Vale after NYC real estate moguls for Simandou compensation

Simandou is one of the world’s biggest and richest reserves of iron ore. (Image courtesy of NWR Civil and Mining.)

Brazil’s Vale (NYSE: VALE), the world’s no. 1 iron ore miner, has launched a legal action in New York to determine whether funds paid to BSG Resources within the framework of their former Simandou partnership in Guinea were used for property investments in the United States.

The Rio de Janeiro-based mining giant alleges that BSGR, diamond tycoon Beny Steinmetz’s mining arm, fraudulently funneled $500 million into Manhattan real estate’s magnates Aby Rosen and René Benko, Africa Intelligence reported.

At two billion tonnes with some of the highest grades in the industry, Simandou is one of the world’s biggest and richest reserves of iron ore.

The case is the latest in a series of efforts Vale has made to have BSGR pay a $2 billion arbitration award. The amount was granted to the Brazilian miner on the grounds of “fraud and breaches of warranty” when included in the Simandou iron ore joint venture.

At two billion tonnes of iron ore with some of the highest grades in the industry, Simandou is one of the world’s biggest and richest reserves of the steelmaking material, but it has a controversial past.

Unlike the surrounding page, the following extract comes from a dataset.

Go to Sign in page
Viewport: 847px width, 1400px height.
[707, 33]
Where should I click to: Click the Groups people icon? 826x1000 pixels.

For more than a decade, it was the centre of a bitter dispute that involved Rio Tinto, Vale and BSGR.

It began in 2008, when one of Guinea’s former dictators stripped Rio’s rights over two of the four blocks the deposit had been divided on and handed them BSGR. Rio was able keep the two southern blocks, but only after paying $700 million to the government in 2011. The deal guaranteed the miner tenure for the lifetime of the Simandou mine.

Vale steps in

Vale came into the picture when it acquired a 51% stake in the northern half of Simandou from BSGR for $2.5 billion. Later, Guinea revoked BSGR’s project rights due allegations of bribery and corruption surrounding the deal to acquire the rights.

BSGR and Steinmetz were able to put an end to the series of issues stemming from Simandou in February last year, through a deal with Guinean President Alpha Conde.

As part of the agreement with Guinea, BSGR agreed to walk away from blocks one and two of the Simandou project. The move paved the way for Niron Metals to acquired the rights to the smaller Zogota deposit, part of BSRG’s relinquished assets.

A few weeks later, a London arbitral court ordered BSGR to pay $1.2 billion to Vale. The judge based its decision partly on the fact that the government revoked the concession in 2014 after finding that BSGR had obtained it by bribing officials.

In November 2019, Steinmetz’s company lost an appeal to overturn the arbitration award it was ordered to pay Vale.

Simandou today

Rio Tinto currently holds a 45% stake in blocks three and four of Simandou, which it is actively planning to develop. China-controlled Chinalco owns 40% and the Guinea government 15%. 

Both companies are said to be trying to persuade authorities to let them use ArcelorMittal’s railway to a port in neighbouring Liberia.

Guinea iron ore lost potential
Click on graphic for detailed view.

A joint venture between Guinea’s Société Miniere de Boke (SMB) and Singapore’s Winning International Group is close to securing approval from Beijing to start developing Simandou’s northern blocks.

China’s resource dependence on Guinea has increased in recent years. In 2017, Beijing agreed to loan President Condé’s administration $20 billion over almost 20 years in exchange for bauxite concessions.

Analysts say Guinea’s population has so far seen little benefit from Chinese investment.